2.先行研究
日本の茶道は中国の茶文化に来源し、禅宗の日本化の影響で形成された独特な文化である。日本の茶道の内容が非常に豊かであり、日本文化を十分に示した。その中、茶室は日本茶道の重要な一部として日本人の独特な文化――――日本人の美意識を示した。『日本茶文化中的茶道建筑』という文章の中で、郜珊(2012)によれば、茶室建築に含まれる美意識を自然美、建築形式美、光と影の効果、簡素美、調和美、心理感受という六つの方面から述べている。この文章で、茶室建築に含まれる自然美が具体的に描写された。哲学者久松真一(1889~1980)は、『茶の精神』(1948、のち『茶の哲学』講談社学術文庫1987)で、茶室に含まれた美意識を七つ挙げている。それは自然、不均斉、簡素、枯高、幽玄、脱俗、静寂の美だと指摘している。また、『从茶道看日本文化中的审美意识』という文章で、毛执剑(2010)は「人茶合一」の自然美、和敬清寂の境地美、「茶禅一味」の宗教美という三つの方面から述べている。そのうえ、ほかの多くの学者も以上言及した美意識あるいは似ている方面から茶室建築に含まれる美意識を紹介した。以上から見れば、言及した美意識主に自然、宗教に関わっているので、この章では、茶室に含まれた自然の美と禅宗の境地の美という二つの方面から紹介したい。论文网
2。1 茶室に含まれた自然の美
自然条件が日本文化の揺籃てあるから、自然美は日本民族の審美意識の基礎と主体になる。自然は美の源泉を与え、美の底本となる。一切の事物が自然美を基礎に創造されるものである。『追求自然的和谐——日本茶室建筑设计分析』という文章で、蔡军と张健と赵冬梅 (2008:103-106)は、典型的な実例の平面構成、視覚構成、室内外の空間、建築材料などの方面からその建築設計の技巧を分析し、日本茶室建築が自然と調和を求めるという特色を討議する。また、『茶室:与日本族魂相通的建筑』の文章で、陶蓉蓉(2007)は、茶室から示された日本人の独特な自然観を描写しただけでなく、茶室建築に含まれた自然変化の美も描いた。陶蓉蓉(2007)によれば、日本人が強烈な自然コンプレックスを持っているので、自然と季節に対する感受を重視すると述べている。自然的な事物が現れてから美の存在になる。自然の本質の美に対し、それをわざと飾るのは余計であり、無意義である。そのため、自然観の視点から見れば、日本茶室建築の本土性を見ることができる。話によると、お茶が唐から日本に伝えられたとのことだ。東山文化時代では、珠光禅師は四畳半の茶室を創立した。
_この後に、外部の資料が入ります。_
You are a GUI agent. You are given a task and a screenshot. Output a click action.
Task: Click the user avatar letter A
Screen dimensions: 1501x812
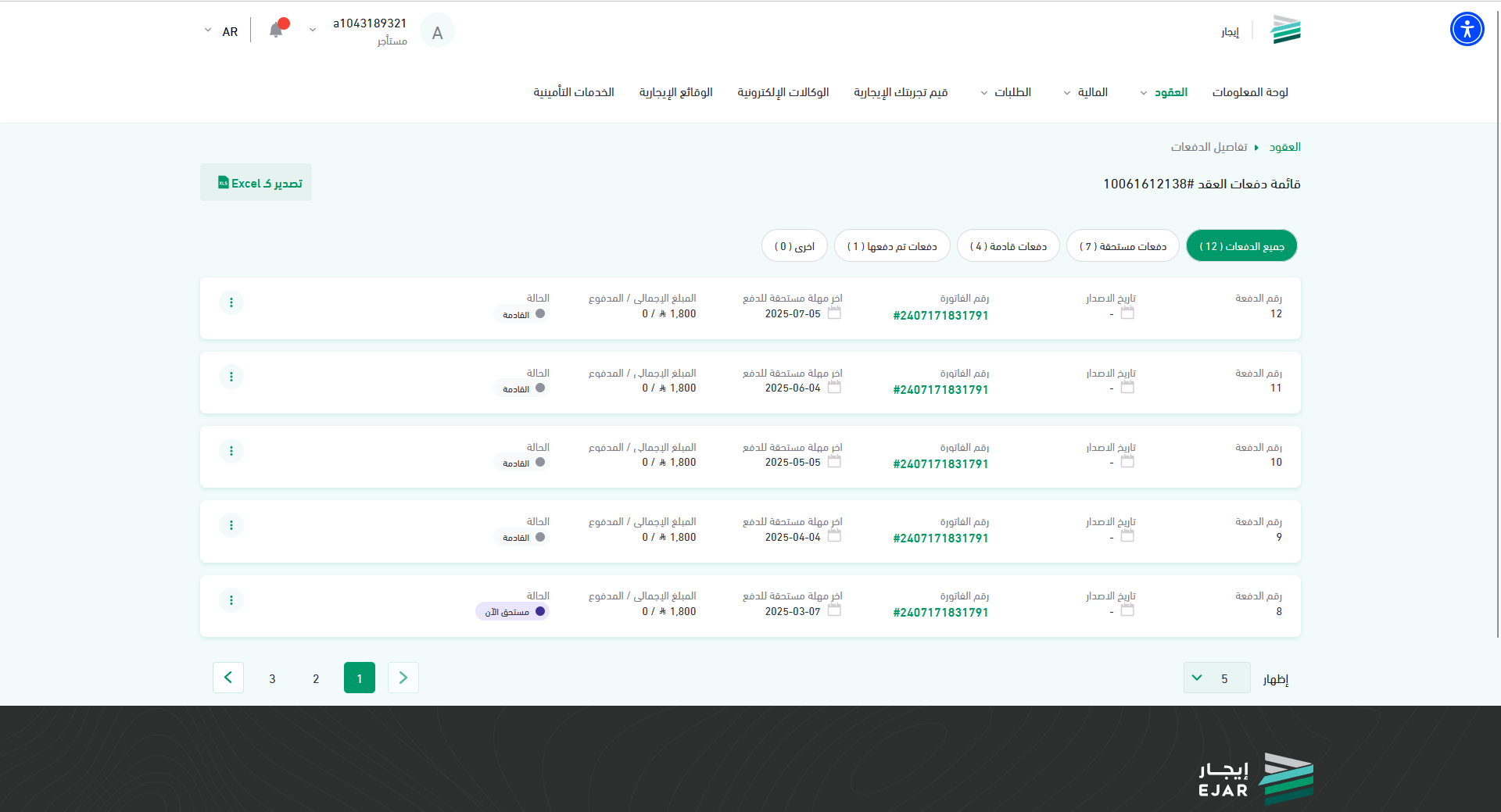point(437,32)
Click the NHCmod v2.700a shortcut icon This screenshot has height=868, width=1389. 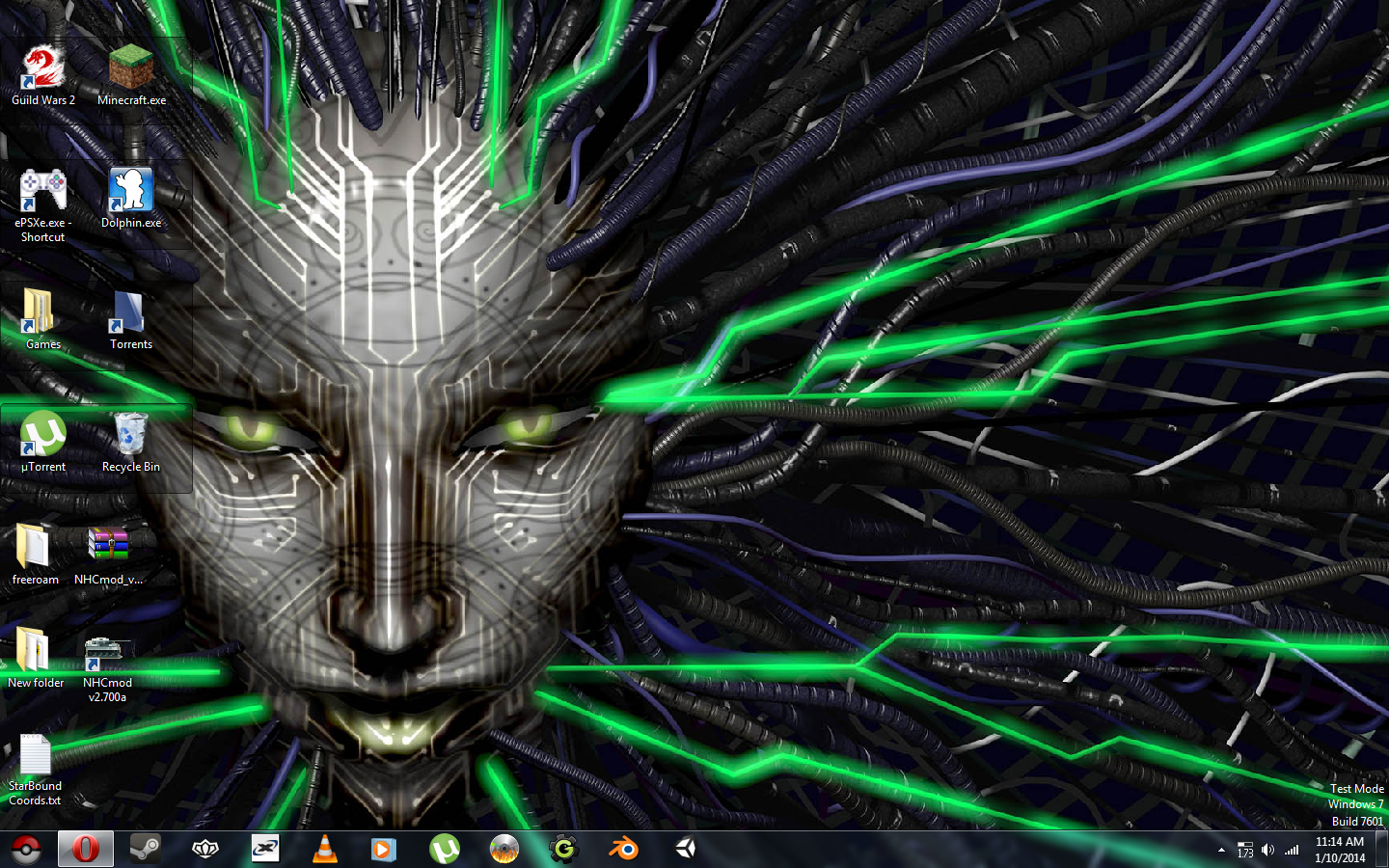(107, 654)
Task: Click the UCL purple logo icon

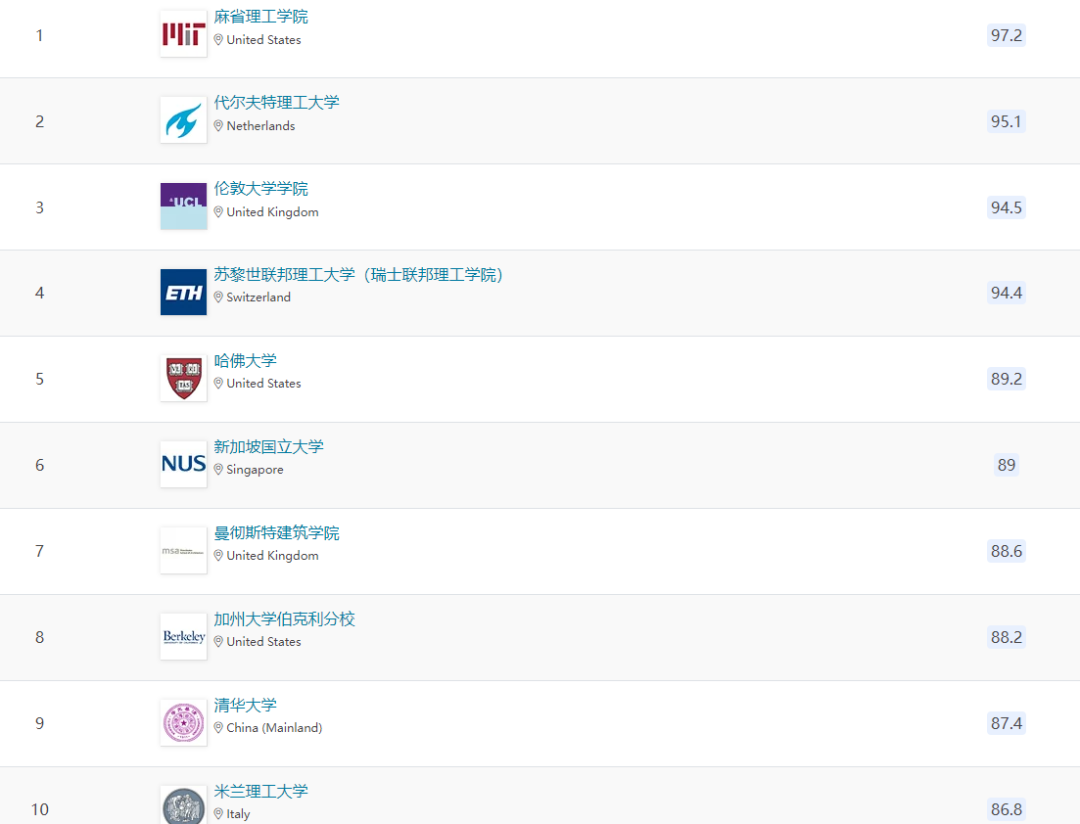Action: pos(182,205)
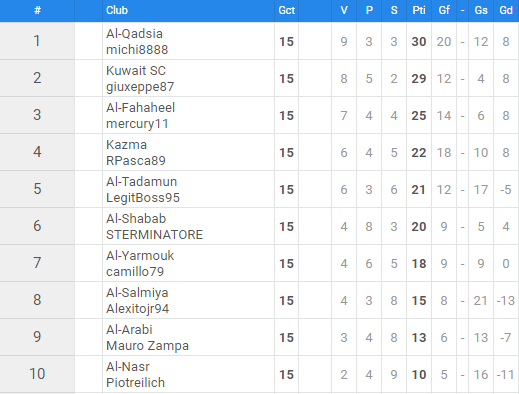Click manager Mauro Zampa's name

[x=147, y=346]
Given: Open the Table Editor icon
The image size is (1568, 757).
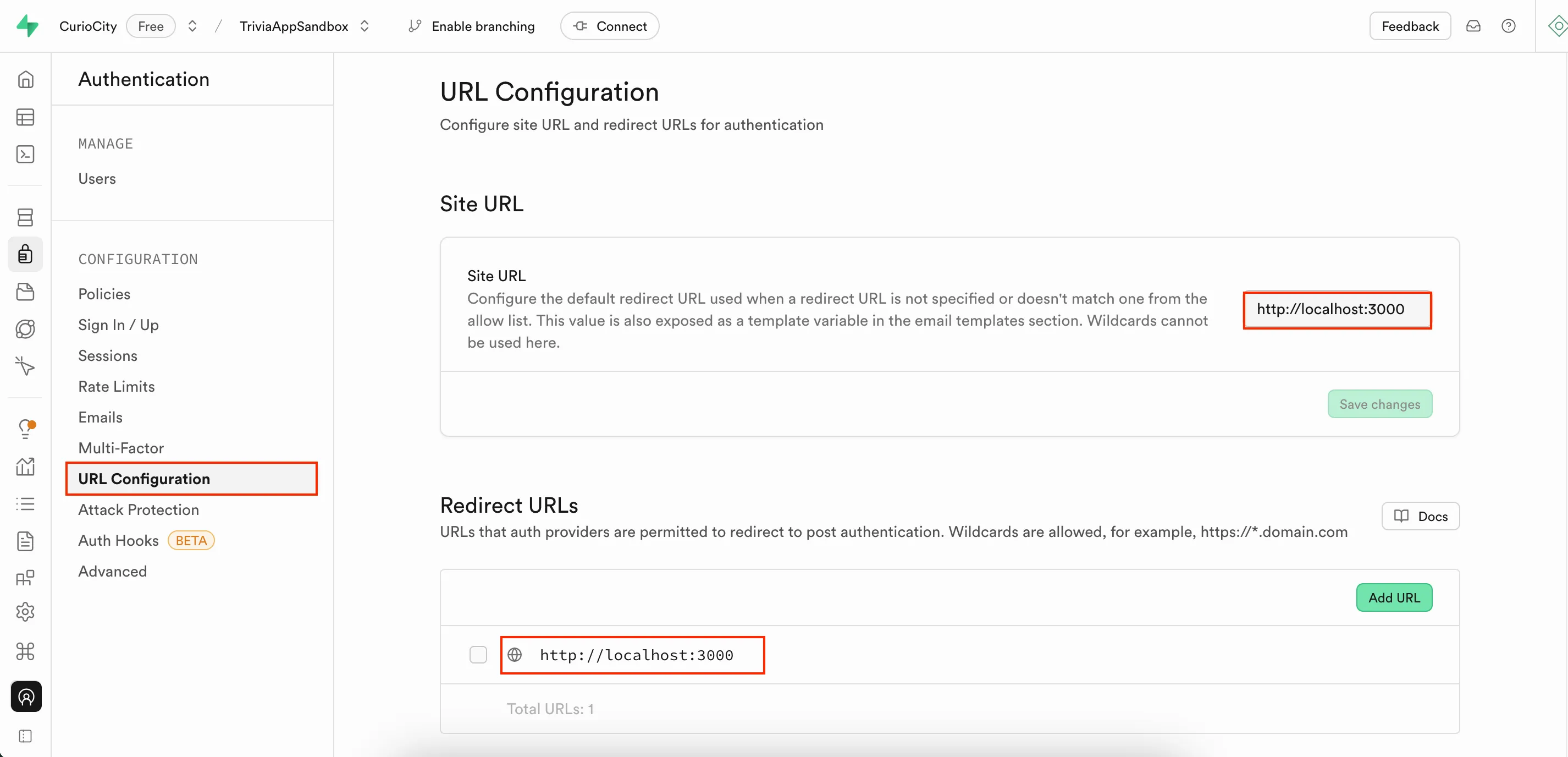Looking at the screenshot, I should (25, 117).
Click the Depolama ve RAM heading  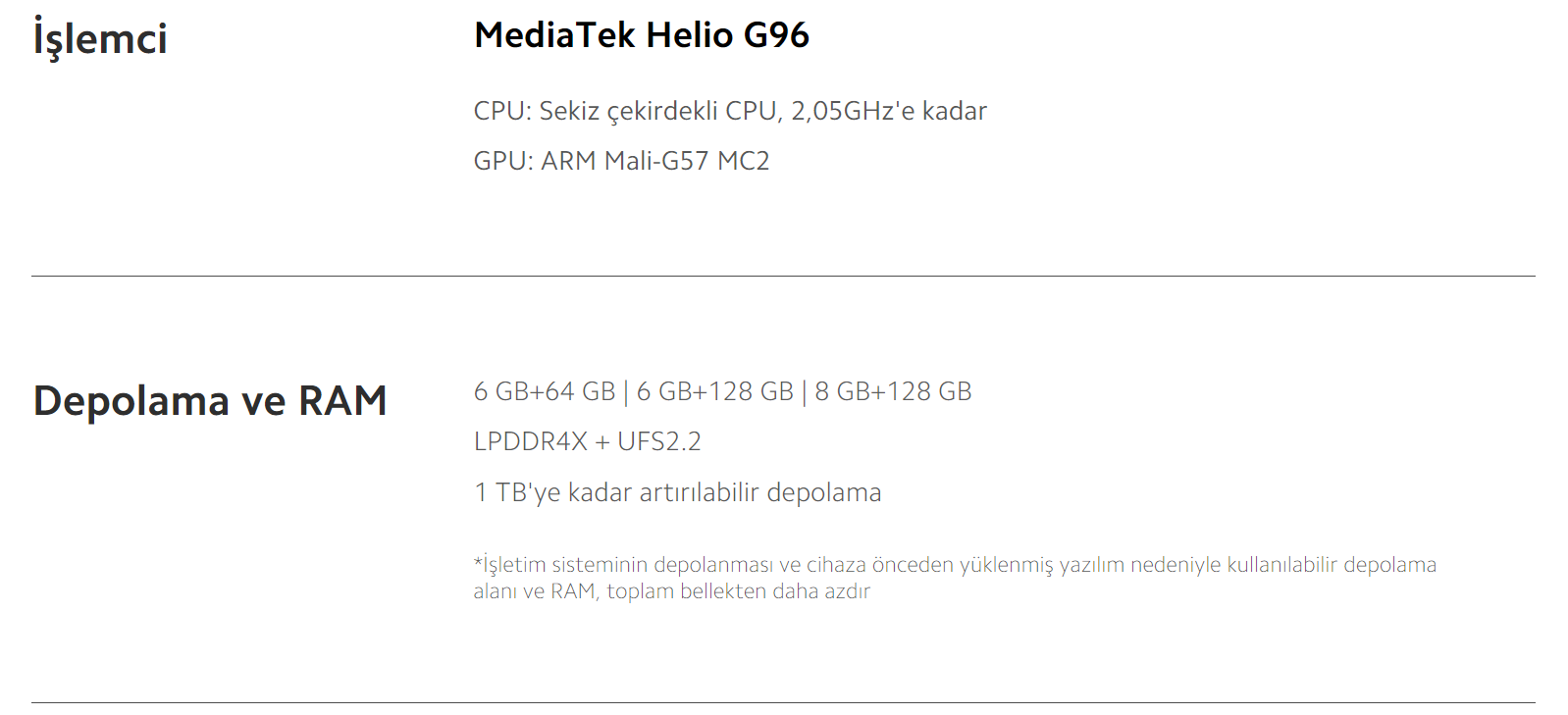[x=210, y=401]
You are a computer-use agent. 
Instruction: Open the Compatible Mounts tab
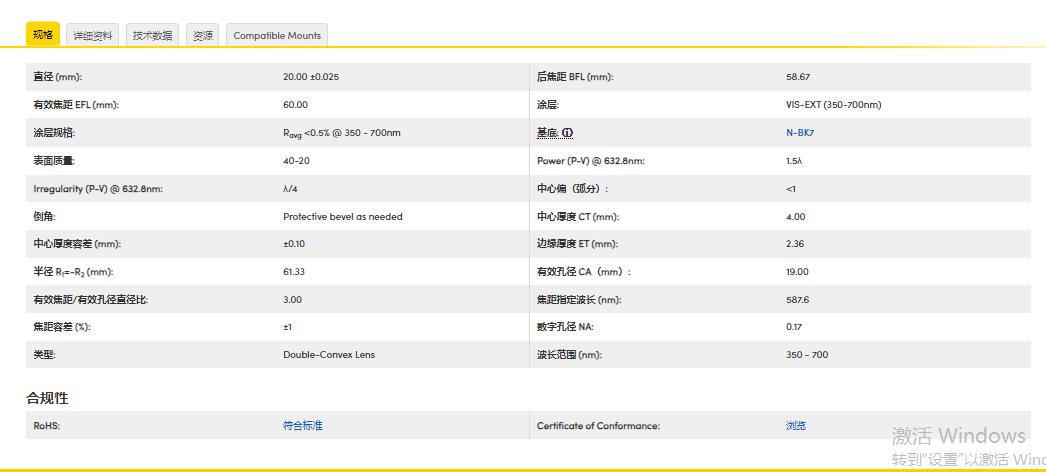pyautogui.click(x=277, y=35)
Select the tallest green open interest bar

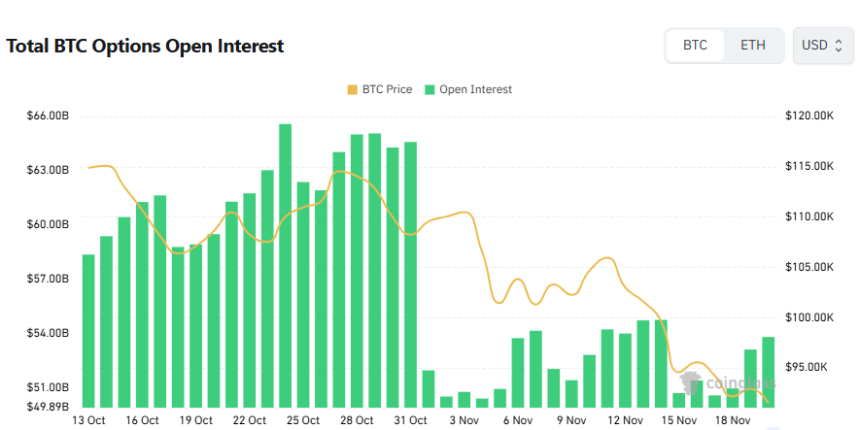point(285,265)
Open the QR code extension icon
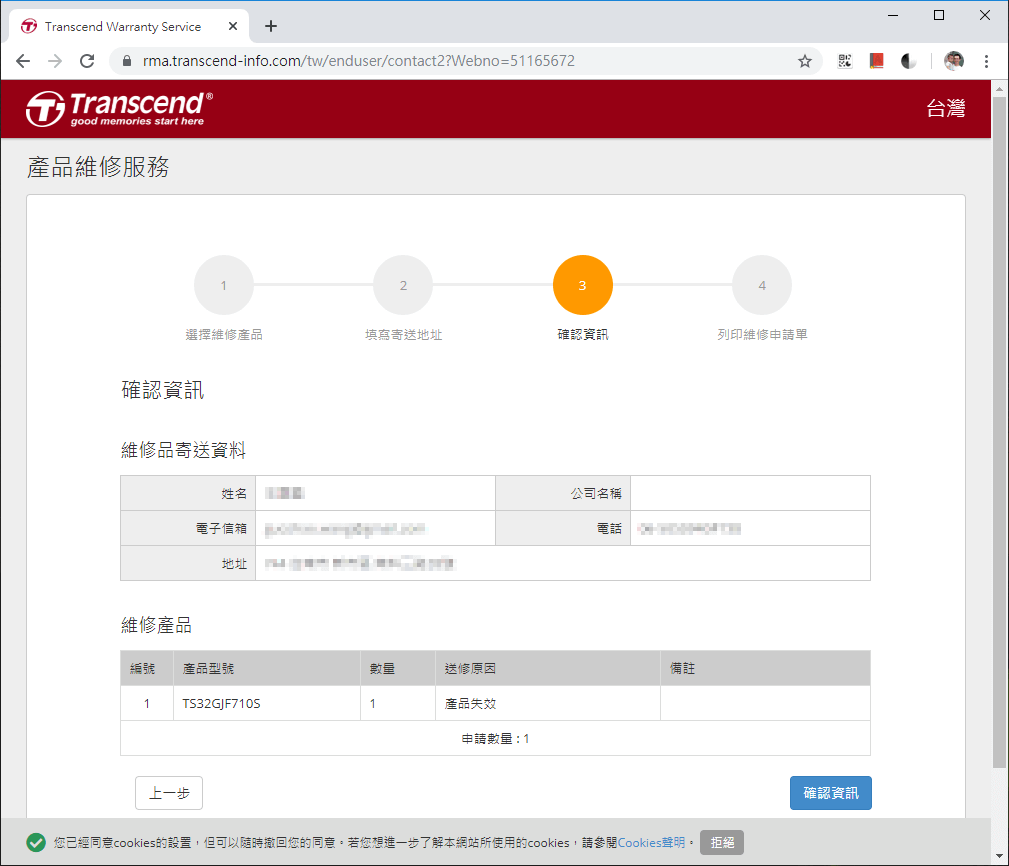Screen dimensions: 1009x866 point(845,61)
千利休は「茶室は誠に市中の山居というべし」と激賞したことがある。この話により、茶室建築の自然美への渇望が実に感受できる。利休の草庵風の茶室がちょうど自然美の典型的な例である。郜珊(2012)は、『日本茶文化中的茶道建筑』という文章の中で具体的に鎌倉時期から安土、桃山時期までの茶室建築の発展を紹介する。そして、千利休によって設計された草庵風の茶室建築を例とし、茶室の整体と細部の構造を示す。そのうえで、美学の視点から茶室建築に含まれる自然美、建築形式美、光と影の効果、簡素美、調和美、心理感受を分析する。この文章で、茶室建築に含まれる自然美が具体的に描写された。郜珊(2012)によれば、茶室建築そのものは一切に自然を尊重することを原則とする。単独で建造されれば、しばしば郊外の静寂な土地を選ぶ。住宅の一部として建造されれば、しばしば野趣あふれる庭を茶室につりあう。茶室の周囲で人工的、美しくあでやかな花草が非常に少ない。茶室の室内では、利休さんはただ一枚の石または一株の草だけを使ったのように、非常に簡素な方式で大自然を茶室に凝縮した。また、茶室の建築材料を選ぶ時、外部の輪郭から内部の装飾品まで材料の自然性も非常に重視される。枯れ枝でも、残りの砕石でも、磨くなくの石でも、ここで美の象徴となり、わざと飾られる必要がないと思われる。傷跡がある木の杭、のりづけの泥があるまがき、原木あるいは原竹でつくられた窓格子、さらには、竹で編む花瓶······こうしたものは日本民族の「自然は美だ」という観念の一番の宣言である。こうした茶室に身を置き、人間は直接に自然の美を感受できるということである。